La acústica debió llevar su voz hasta ellos, porque Henry vociferó en las cloacas y por un momento fue como si los tuvieran allí mismo.
—Os vamos a coger…
—¡Ya podéis venir! —gritó Richie, con un destello febril en los ojos—. ¡Sigue adelante, talón de plátano! ¡Esta piscina parece la de la Asociación Cristiana de Jóvenes! Sigue…

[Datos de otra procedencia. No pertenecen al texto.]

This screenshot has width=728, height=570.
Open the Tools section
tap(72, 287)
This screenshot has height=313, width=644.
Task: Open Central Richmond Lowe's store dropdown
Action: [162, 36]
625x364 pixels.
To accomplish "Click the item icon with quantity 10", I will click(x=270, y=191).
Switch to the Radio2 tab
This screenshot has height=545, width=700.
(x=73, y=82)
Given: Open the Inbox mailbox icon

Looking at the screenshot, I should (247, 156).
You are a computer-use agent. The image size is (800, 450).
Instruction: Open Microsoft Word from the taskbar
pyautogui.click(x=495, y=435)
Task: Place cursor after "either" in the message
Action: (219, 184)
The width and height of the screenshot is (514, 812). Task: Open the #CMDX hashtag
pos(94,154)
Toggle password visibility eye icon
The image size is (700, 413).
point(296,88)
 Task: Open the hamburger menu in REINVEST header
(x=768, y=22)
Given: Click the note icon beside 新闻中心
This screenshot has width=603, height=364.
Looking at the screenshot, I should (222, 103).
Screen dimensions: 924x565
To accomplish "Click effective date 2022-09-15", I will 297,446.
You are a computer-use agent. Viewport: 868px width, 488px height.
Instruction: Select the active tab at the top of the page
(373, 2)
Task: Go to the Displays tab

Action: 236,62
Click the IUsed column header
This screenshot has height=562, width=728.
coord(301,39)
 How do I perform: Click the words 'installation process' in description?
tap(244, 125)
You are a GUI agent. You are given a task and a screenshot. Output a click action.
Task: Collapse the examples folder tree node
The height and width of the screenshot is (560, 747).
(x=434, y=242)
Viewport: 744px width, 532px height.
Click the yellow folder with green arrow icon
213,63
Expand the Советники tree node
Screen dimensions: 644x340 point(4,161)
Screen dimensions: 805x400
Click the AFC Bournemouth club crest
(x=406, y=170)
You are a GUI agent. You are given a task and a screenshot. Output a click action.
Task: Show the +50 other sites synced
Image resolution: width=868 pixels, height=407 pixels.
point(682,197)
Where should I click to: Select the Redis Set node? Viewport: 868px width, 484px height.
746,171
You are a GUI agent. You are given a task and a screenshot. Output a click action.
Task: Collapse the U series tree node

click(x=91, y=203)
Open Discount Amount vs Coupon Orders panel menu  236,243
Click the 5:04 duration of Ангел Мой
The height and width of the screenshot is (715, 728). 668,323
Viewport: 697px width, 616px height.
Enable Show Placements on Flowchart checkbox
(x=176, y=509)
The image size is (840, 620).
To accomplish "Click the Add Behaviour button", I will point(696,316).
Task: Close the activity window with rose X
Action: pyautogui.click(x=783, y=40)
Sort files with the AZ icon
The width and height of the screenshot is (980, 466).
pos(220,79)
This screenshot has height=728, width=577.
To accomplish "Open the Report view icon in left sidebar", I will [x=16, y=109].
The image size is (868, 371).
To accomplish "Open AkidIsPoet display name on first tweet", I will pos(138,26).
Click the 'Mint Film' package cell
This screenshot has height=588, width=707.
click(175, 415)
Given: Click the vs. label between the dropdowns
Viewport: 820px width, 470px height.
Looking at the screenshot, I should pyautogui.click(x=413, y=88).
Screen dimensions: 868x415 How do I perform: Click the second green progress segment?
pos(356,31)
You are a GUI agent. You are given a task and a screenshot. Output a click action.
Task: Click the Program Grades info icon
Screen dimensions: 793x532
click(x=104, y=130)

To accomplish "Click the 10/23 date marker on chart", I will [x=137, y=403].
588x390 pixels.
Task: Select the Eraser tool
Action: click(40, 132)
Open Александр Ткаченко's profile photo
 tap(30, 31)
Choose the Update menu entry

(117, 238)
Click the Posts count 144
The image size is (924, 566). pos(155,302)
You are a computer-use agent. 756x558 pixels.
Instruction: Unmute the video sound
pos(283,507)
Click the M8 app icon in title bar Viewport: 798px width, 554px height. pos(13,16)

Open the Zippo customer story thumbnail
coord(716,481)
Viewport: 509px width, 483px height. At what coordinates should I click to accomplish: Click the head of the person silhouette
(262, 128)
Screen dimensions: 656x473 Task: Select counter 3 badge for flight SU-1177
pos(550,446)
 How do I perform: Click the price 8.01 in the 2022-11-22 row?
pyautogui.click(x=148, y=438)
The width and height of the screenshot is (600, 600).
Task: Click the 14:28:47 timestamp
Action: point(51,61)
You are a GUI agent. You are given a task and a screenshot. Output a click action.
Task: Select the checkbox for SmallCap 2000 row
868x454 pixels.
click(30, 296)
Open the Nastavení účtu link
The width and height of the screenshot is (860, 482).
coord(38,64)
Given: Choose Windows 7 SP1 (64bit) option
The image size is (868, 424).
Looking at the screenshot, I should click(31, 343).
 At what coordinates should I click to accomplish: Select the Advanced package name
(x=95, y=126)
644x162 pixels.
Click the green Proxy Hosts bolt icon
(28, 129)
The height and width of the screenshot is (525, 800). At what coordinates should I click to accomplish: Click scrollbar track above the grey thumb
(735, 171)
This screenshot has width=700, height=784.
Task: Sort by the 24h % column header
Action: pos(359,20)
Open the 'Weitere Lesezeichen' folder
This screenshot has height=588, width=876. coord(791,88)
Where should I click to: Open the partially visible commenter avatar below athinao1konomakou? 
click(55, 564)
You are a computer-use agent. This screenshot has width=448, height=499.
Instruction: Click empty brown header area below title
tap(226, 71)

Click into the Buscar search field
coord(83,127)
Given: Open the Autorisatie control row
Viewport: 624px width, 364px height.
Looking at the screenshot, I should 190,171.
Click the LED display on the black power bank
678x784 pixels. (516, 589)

Un alarido llegó por la tubería, tan lleno de loco terror y de tormento que a Bill se le cayó la cerilla. El brazo de Eddie se enroscó a él y él lo abrazó a su vez, sintiéndolo temblar como un cable. Stan Uris se apretó a él por el lado opuesto. Ese alarido seguía y seguía. Por fin se oyó un ruido obsceno, denso, como una bofetada, y el grito se cortó.
—Algo se ha apoderado de uno de ellos —jadeó Mike, horrorizado—. Algo… algún monstruo. Bill, tenemos que salir de aquí…, por favor…
Bill oyó que los restantes (uno o dos; con esa acústica era imposible determinarlo) avanzaban a tropezones por la tubería, hacia ellos.
—¿P-p-por d-dónde, E-Eddie? —preguntó, apresurado—. ¿Sa-sa-sabes?